**PROBLEM DESCRIPTION:** Everything in the records below is to be reproduced exactly, apart from the images.

**INPUT RECORDS:**
::::::::::
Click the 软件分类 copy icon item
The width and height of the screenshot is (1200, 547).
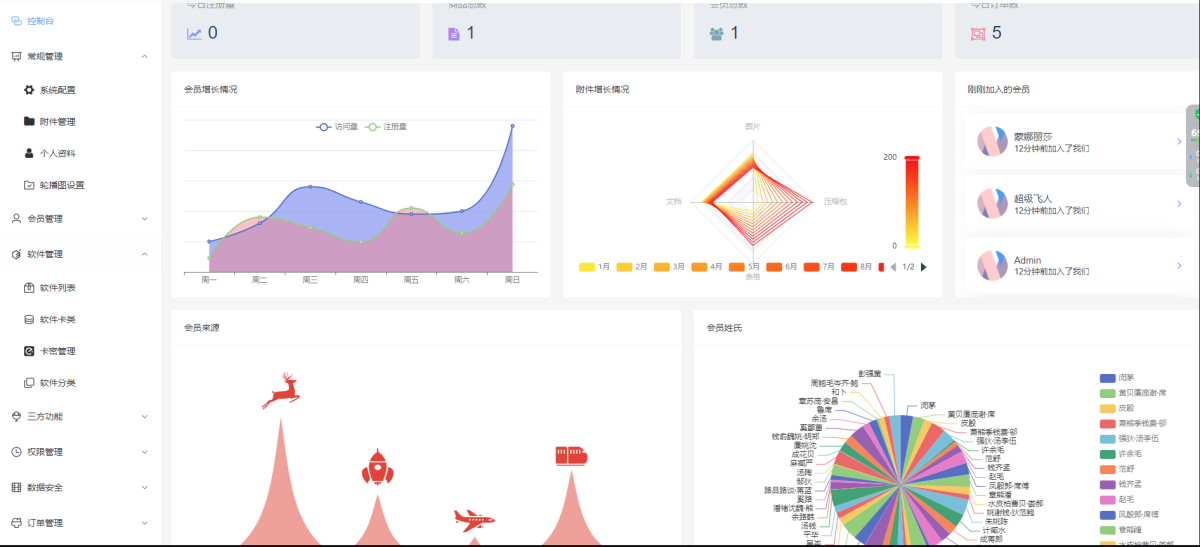pyautogui.click(x=29, y=383)
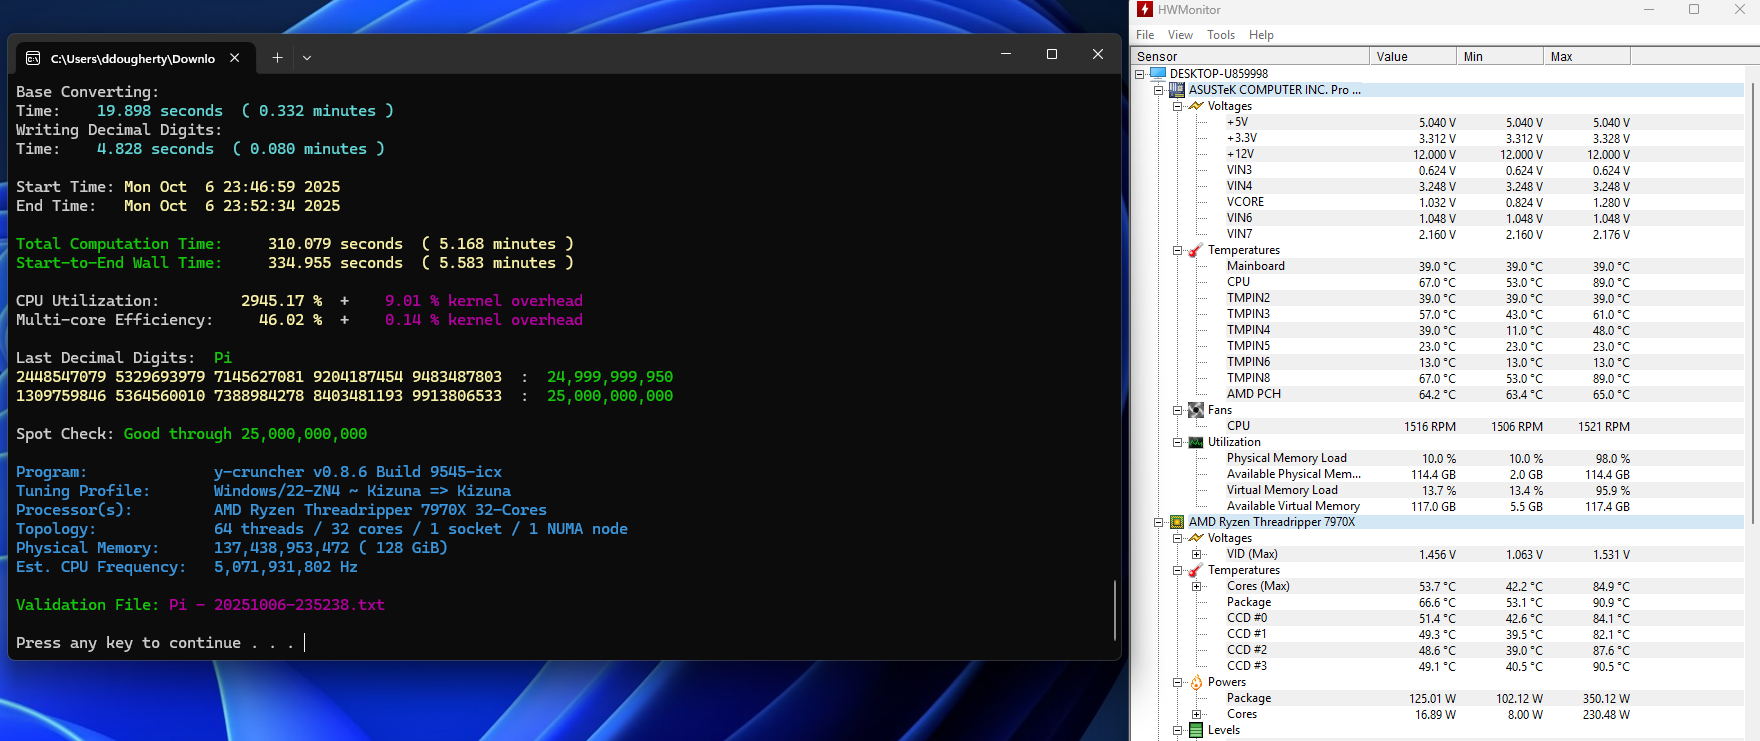Click the Value column header

(1412, 57)
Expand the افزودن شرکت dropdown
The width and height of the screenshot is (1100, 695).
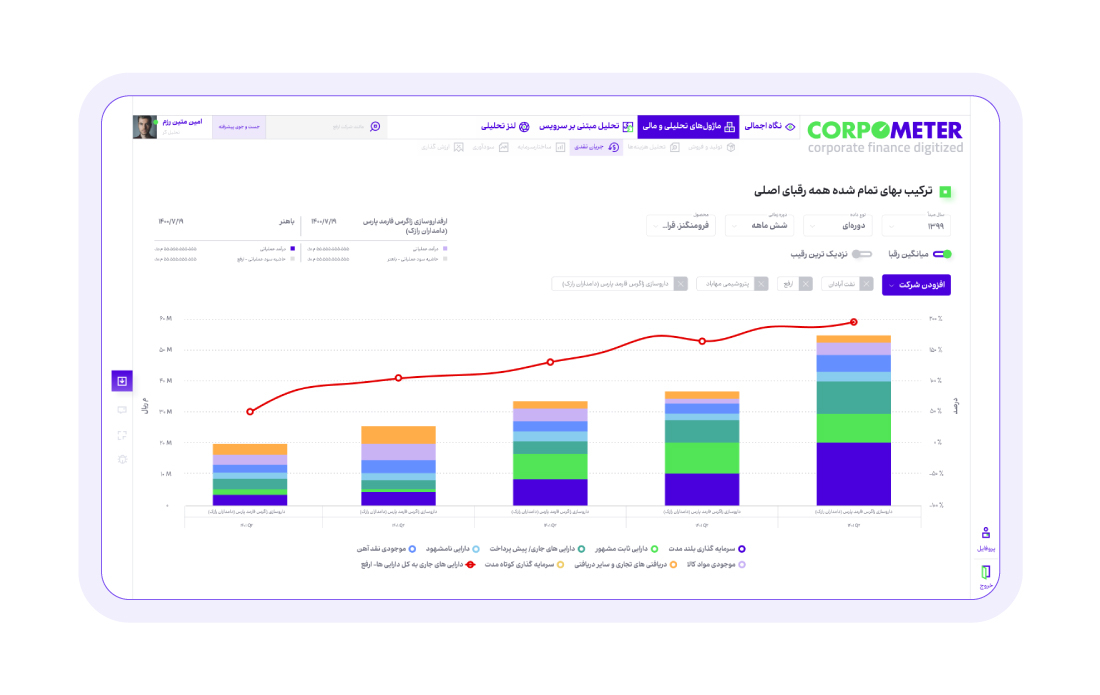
::::::::::
**OUTPUT FOR THIS EXERCISE:**
Click the 软件分类 copy icon item
The width and height of the screenshot is (1200, 547).
pyautogui.click(x=29, y=383)
Click the Value column header

(1412, 57)
Expand the افزودن شرکت dropdown
The width and height of the screenshot is (1100, 695).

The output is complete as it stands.